Given records
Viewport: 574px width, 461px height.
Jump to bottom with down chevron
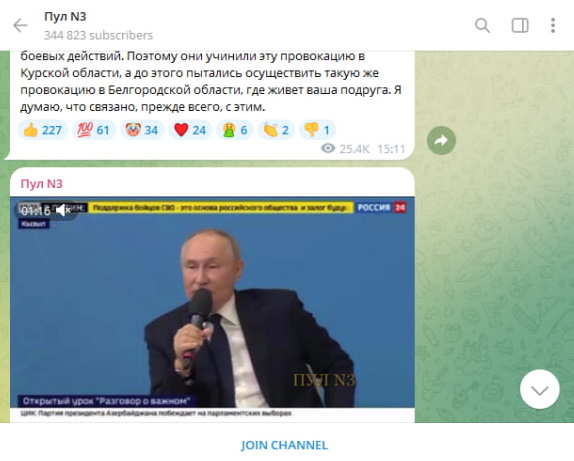[x=540, y=390]
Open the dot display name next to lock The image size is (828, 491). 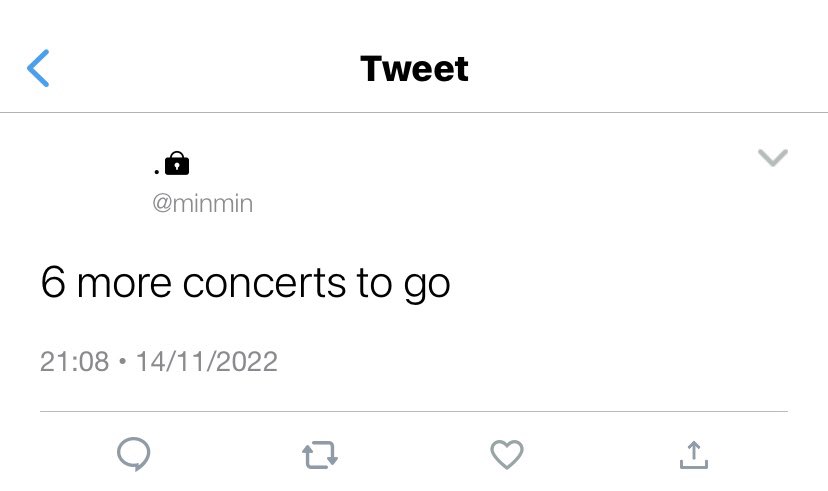coord(157,171)
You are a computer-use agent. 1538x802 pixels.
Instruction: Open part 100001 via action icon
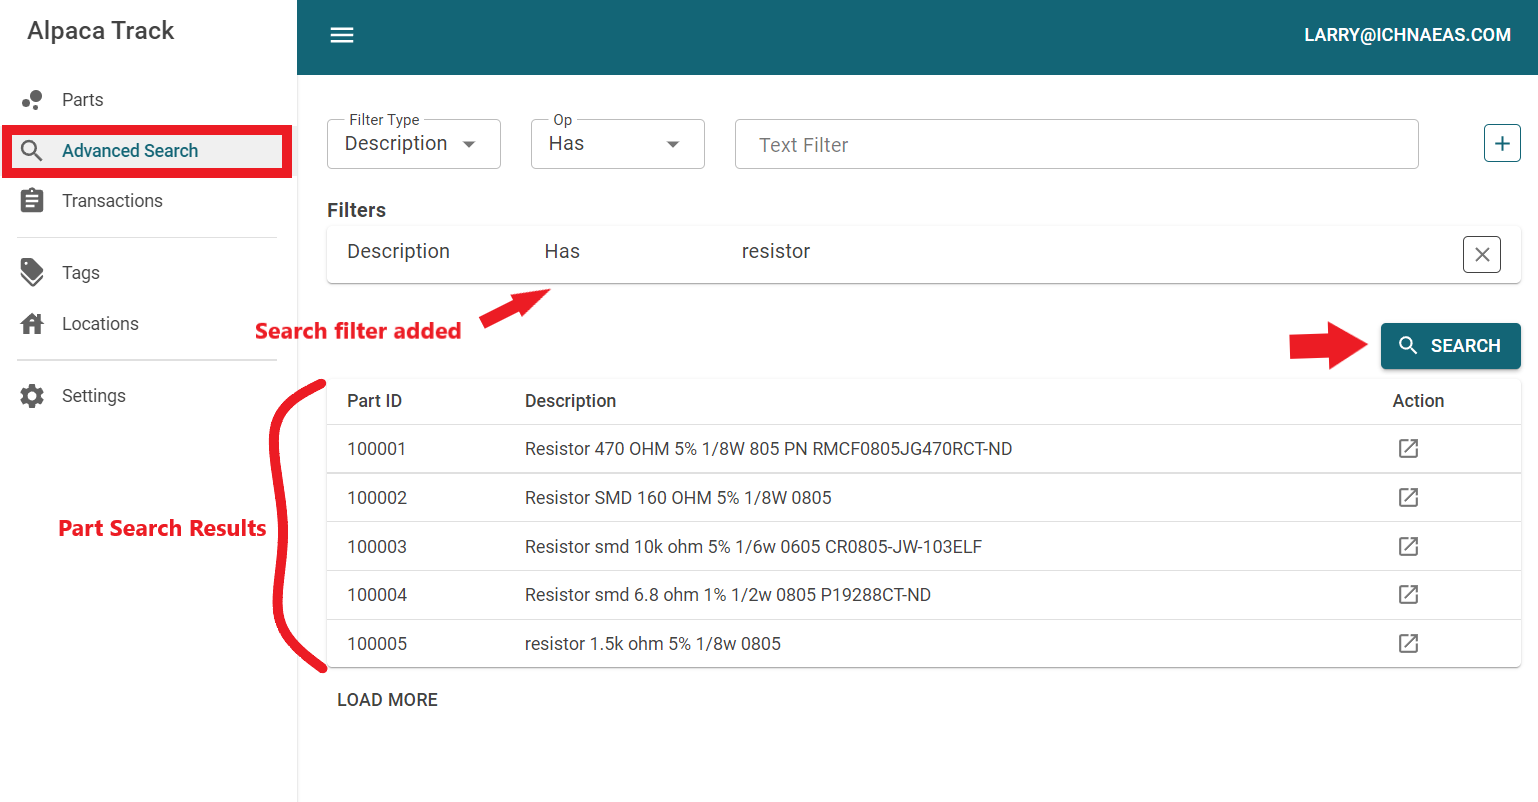(x=1408, y=448)
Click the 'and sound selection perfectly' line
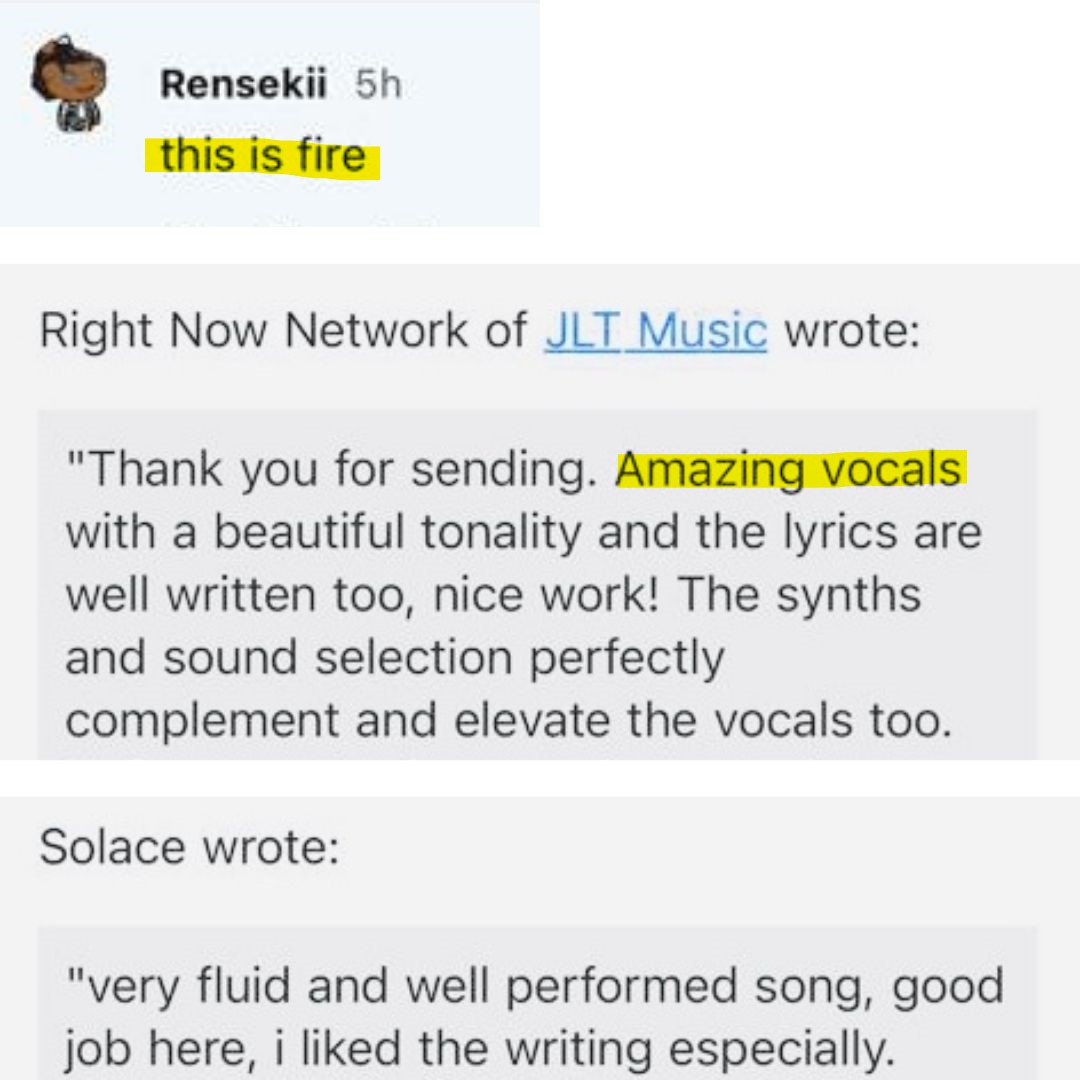 pyautogui.click(x=395, y=658)

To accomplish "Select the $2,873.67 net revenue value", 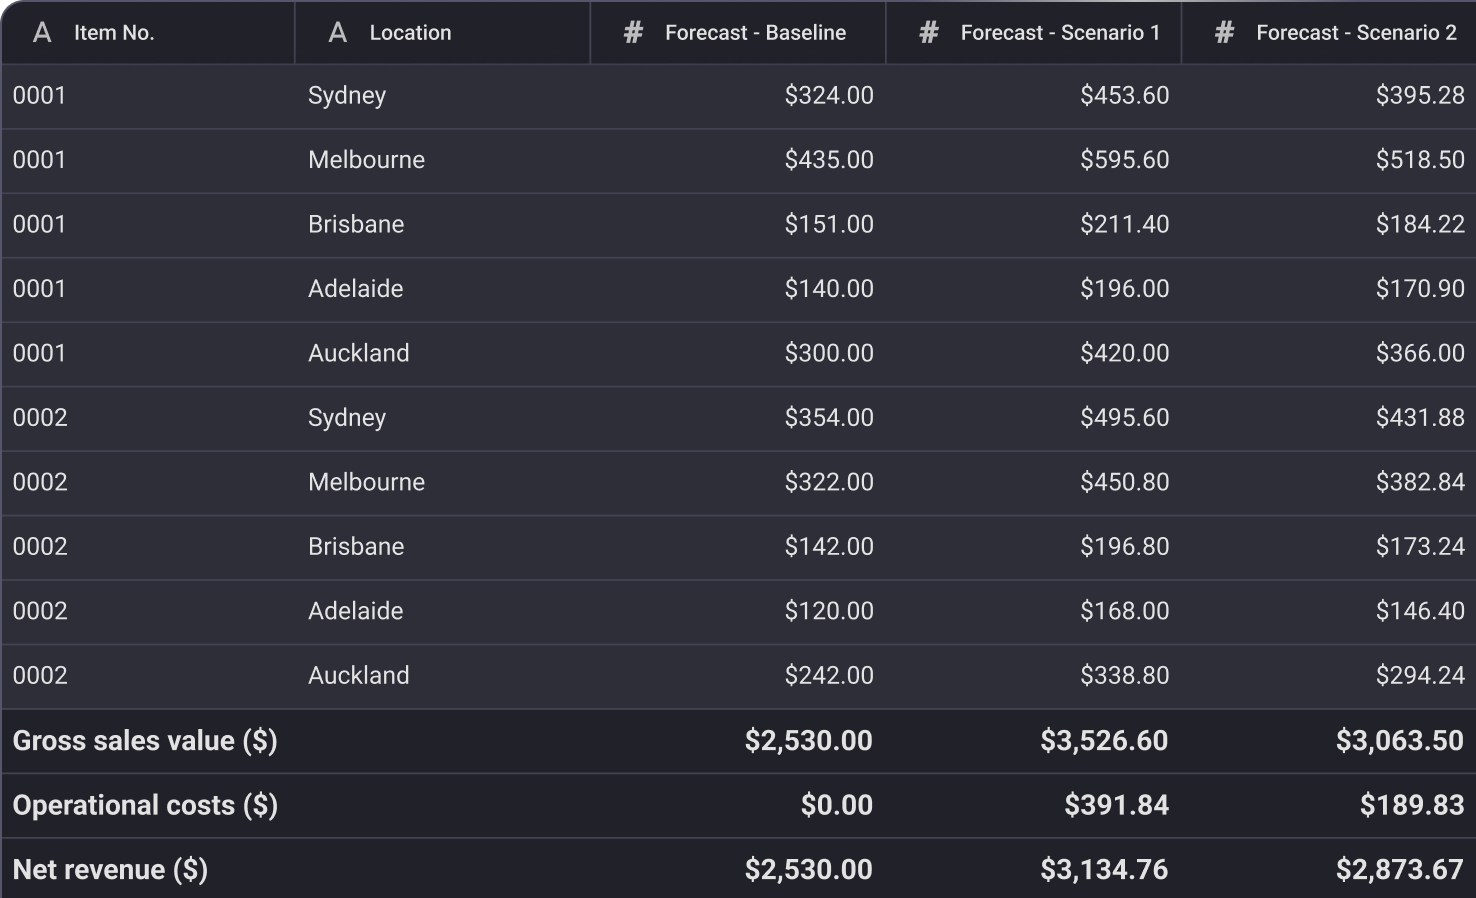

About this task
Each line from the one with "You are a computer-use" to the end of the material needs to be output word for word, with no picture included.

Solution to this task
You are a computer-use agent. 1538x802 pixels.
Instruction: Open part 100001 via action icon
(x=1408, y=448)
Click the 'and sound selection perfectly' line
 pyautogui.click(x=395, y=658)

To accomplish "Select the $2,873.67 net revenue value", 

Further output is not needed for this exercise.